Aim: Getting started with statistical approaches and bioinformatics tools commonly used to analyze microarray experiments and to cluster genes according to their expression profiles.

This practical is divided in three sections:

Correction of experimental biases (part I)
Detection of differentially expressed genes (part II)
Clustering of co-expressed genes (part III)

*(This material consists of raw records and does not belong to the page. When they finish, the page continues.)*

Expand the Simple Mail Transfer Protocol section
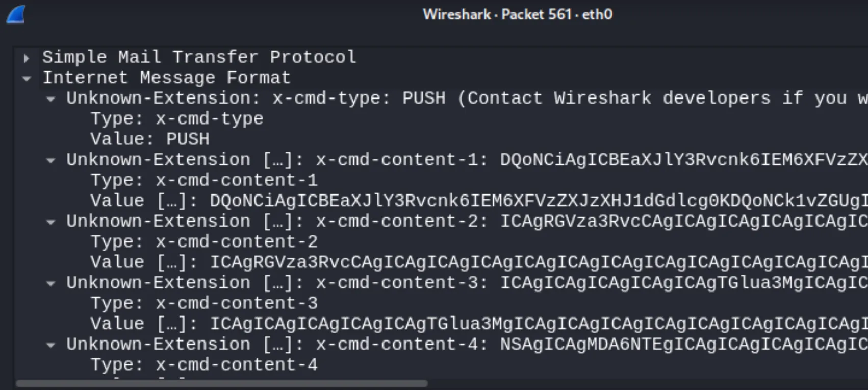pos(27,58)
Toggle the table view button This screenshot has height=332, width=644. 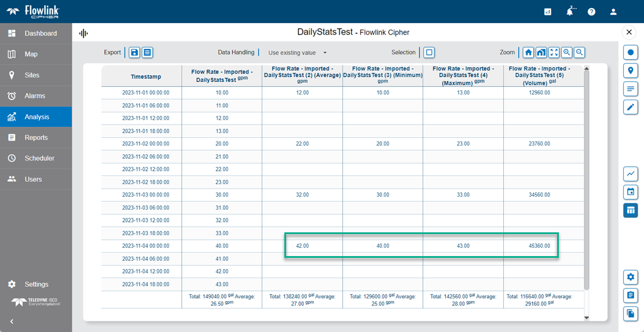click(631, 210)
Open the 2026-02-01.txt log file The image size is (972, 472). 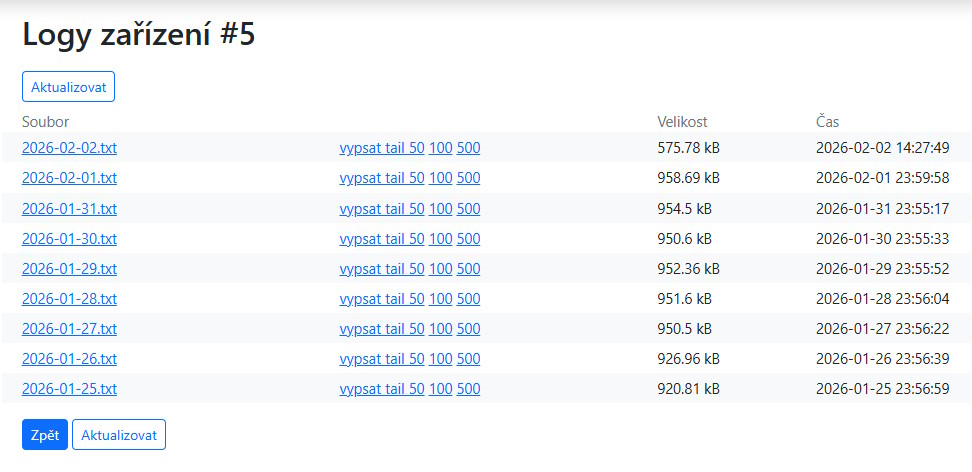point(69,178)
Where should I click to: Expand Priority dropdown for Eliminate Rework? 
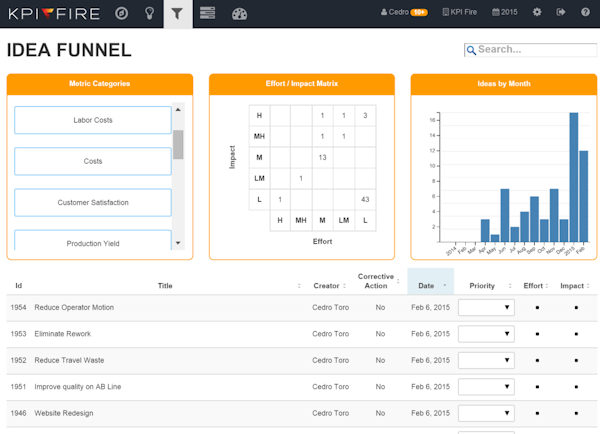tap(486, 334)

The first microarray datasets were collected from the publication of Guida et al.2011.
The authors used high throughput technologies (microarrays and deep sequencing) to determine the transcriptional profile of the pathogenic yeast Candida parapsilosis growing in several conditions including media, temperature and oxygen concentrations.
We will use the datasets related to the study of the hypoxic (low oxygen) response in C. parapsilosis.

library loading

library(marray)
library(limma)

1 Preprocessing of the raw data : Correction of experimental biases

The hypoxia experiments were performed comparing one cell culture incubated at atmospheric oxygen conditions (Cy5 signal) and another one incubated in 1% O~2 (Cy3 signal).

Reading of GPR file

Input : a GPR file with detailed information for each spot on the slide (gene name, Cy5 and Cy3 intensity values, background intensities and other statistics).

The library Marray offers several functions to : * Read GPR files * Draw graphical representations of microarray results (foreground and background signals, missing values, MAplots, etc.) * Perform the normalization between Cy5 and Cy3 signals.

#Read the GPR file usinf the marray package function read.GenePix
rawdata <- read.GenePix(fnames="dataFile1_normAnalysis.gpr",
                        path= "/shared/projects/ens_hts_2020/data/microarrays/data/")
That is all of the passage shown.